Look through the entries below, please, and copy every line with the word "스트림이".

>>

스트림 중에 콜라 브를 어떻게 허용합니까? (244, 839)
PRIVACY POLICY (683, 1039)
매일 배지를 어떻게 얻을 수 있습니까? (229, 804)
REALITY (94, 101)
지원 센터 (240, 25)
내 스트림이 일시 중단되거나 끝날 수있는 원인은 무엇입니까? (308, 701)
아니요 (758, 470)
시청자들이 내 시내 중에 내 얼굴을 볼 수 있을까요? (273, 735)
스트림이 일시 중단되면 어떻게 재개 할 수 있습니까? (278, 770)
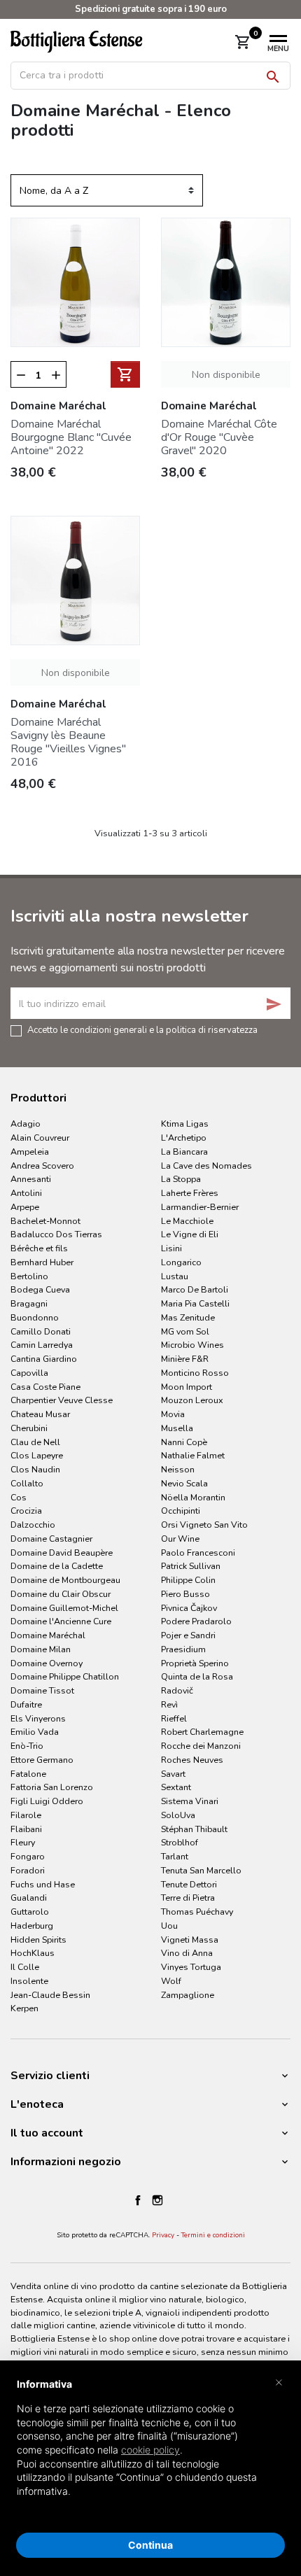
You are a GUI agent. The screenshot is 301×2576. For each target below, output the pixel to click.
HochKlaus (32, 1953)
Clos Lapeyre (36, 1455)
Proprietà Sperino (195, 1663)
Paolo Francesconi (198, 1552)
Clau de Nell (35, 1442)
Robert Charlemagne (202, 1732)
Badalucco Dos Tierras (56, 1234)
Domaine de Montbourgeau (65, 1580)
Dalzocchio (32, 1524)
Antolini (26, 1193)
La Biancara (184, 1151)
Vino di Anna (187, 1953)
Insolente (29, 1981)
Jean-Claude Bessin (50, 1995)
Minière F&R (185, 1359)
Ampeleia (29, 1151)
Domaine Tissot (42, 1690)
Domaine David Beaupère (61, 1552)
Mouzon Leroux (192, 1400)
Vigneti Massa (189, 1939)
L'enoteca (37, 2104)
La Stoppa (181, 1179)
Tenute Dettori (189, 1884)
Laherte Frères (189, 1193)
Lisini (171, 1248)
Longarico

<<

- **ANSWER SPACE**:
내 스트림이 일시 중단되거나 끝날 수있는 원인은 무엇입니까? (308, 701)
스트림이 일시 중단되면 어떻게 재개 할 수 있습니까? (278, 770)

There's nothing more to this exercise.